Une porte de l’Occident
Les années 80, années « no futur », ont contraint une nouvelle génération à des changements rapides, dont personne ne pouvait dire où ils allaient aboutir.. Ces années-là ont été particulièrement violentes pour les fils d’immigrés, dont la République française exige qu’ils soient des « citoyens comme les autres », alors que les portes de l’intégration se fermaient. Quand les parents sont disqualifiés, que l’on ne sait plus qui l’on est, les drogues peuvent apporter une double réponse, avec l’oubli de l’identité reçue en héritage, mais aussi en s’ouvrant à une nouvelle aventure.

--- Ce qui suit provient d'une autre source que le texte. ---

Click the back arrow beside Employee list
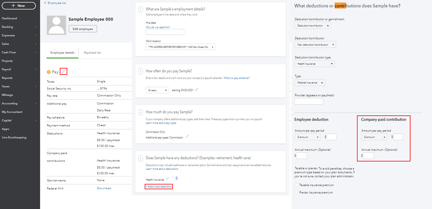This screenshot has height=209, width=432. tap(45, 3)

L’héroïne a pu ouvrir une porte de l’Occident, une porte arrière qui n’en est pas moins au cœur du fonctionnement de cette société, ne serait-ce que parce que acheter, consommer ou vendre exige de comprendre comment fonctionne le marché, qui est l’autre et à qui se fier. Bloodi, le junky des années 80, ne cherchait pas de réduire les risques, il n’avait qu’une idée en tête, « toujours plus ! » .
C’était un extrémiste et l’usage a été meurtrier, mais dès la fin des années 80, les rescapés savent au moins qu’ils veulent vivre. C’est un premier terme à un parcours où la vie a été mise en jeu. A cet égard, les traitements de substitution sont arrivés au bon moment. S’ils avaient été accessibles plutôt, il y aurait eu certainement moins de morts, mais les usagers n’étaient pas demandeur de soin, et on peut penser qu’ il y aurait eu aussi plus de détournements. Au tournant des années 90, le « tox » est devenu un « usager de drogue », aussi responsable de ces actes que tout un chacun. La fonction de passage de l’héroïne a abouti à la création de cette nouvelle identité.
Dans les années 80, les usagers de parents d’immigrés n’étaient pas seuls à devoir s’inventer eux-mêmes. D’autres minorités comme les homosexuels expérimentaient eux aussi de nouvelles identités, qui les ont fait sortir de la clandestinité pour devenir des citoyens avec les mêmes droits que les autres, sans pour autant se soumettre à une norme unique de comportement. Mais les Français se méfient de ces appartenances minoritaires, taxées de « communautarisme ». Jusqu’à présent, on n’a pas cherché à comprendre quelles significations pouvaient avoir les consommations de drogues de ces minorités ; on s’est contenté de les stigmatiser et de les réprimer. La médicalisation est certainement une approche plus humaine, mais elle ne suffit pas : homme ou femme, nous avons tous besoin de comprendre notre histoire.